● **Entries for finding words and elements**:
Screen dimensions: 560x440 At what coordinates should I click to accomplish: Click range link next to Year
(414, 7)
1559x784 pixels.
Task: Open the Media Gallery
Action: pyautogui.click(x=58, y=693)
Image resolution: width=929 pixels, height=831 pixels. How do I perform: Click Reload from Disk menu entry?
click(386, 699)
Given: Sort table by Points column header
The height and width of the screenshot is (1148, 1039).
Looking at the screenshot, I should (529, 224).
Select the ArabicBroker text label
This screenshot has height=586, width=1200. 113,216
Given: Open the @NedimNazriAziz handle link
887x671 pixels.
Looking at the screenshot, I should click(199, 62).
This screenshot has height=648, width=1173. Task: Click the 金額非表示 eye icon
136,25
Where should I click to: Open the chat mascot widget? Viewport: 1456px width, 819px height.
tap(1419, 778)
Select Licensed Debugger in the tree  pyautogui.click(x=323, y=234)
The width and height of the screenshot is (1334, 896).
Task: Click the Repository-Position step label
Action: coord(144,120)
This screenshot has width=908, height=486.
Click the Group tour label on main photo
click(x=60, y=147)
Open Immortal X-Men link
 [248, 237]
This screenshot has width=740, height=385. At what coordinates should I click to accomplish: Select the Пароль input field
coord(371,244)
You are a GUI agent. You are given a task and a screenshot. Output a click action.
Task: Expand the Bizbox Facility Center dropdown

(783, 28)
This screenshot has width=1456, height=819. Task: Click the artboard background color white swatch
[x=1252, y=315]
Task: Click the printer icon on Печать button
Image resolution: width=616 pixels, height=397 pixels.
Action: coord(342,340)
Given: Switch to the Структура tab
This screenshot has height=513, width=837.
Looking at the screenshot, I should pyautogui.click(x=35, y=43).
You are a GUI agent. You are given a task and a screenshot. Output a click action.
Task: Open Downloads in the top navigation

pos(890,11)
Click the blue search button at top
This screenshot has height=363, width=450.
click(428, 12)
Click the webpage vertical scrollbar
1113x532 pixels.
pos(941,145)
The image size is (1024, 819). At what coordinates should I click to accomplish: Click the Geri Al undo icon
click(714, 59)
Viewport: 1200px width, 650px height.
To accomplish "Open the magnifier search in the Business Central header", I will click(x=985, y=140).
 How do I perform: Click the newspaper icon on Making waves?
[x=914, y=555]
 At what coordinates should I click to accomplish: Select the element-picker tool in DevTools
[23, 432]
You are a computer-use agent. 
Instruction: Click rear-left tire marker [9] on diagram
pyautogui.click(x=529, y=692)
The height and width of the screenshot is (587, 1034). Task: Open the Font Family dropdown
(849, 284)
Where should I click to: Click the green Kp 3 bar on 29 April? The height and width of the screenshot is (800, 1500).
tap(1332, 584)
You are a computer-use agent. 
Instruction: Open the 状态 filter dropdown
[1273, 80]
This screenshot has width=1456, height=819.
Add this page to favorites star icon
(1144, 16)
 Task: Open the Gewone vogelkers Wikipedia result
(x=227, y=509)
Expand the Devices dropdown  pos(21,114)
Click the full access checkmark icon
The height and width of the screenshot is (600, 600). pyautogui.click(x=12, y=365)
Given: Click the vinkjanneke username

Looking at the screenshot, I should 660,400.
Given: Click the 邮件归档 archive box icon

● **Problem description**:
Quote the stretch of the material from the line containing "Where should I click to: Click" through its last line, including both ends.

● **Full response**:
Where should I click to: Click the green Kp 3 bar on 29 April? The height and width of the screenshot is (800, 1500).
tap(1332, 584)
You are a computer-use agent. 
Instruction: Open the 状态 filter dropdown
[1273, 80]
This screenshot has width=1456, height=819.
Add this page to favorites star icon
(1144, 16)
 Task: Open the Gewone vogelkers Wikipedia result
(x=227, y=509)
Expand the Devices dropdown  pos(21,114)
Click the full access checkmark icon
The height and width of the screenshot is (600, 600). pyautogui.click(x=12, y=365)
Given: Click the vinkjanneke username

Looking at the screenshot, I should 660,400.
Given: Click the 邮件归档 archive box icon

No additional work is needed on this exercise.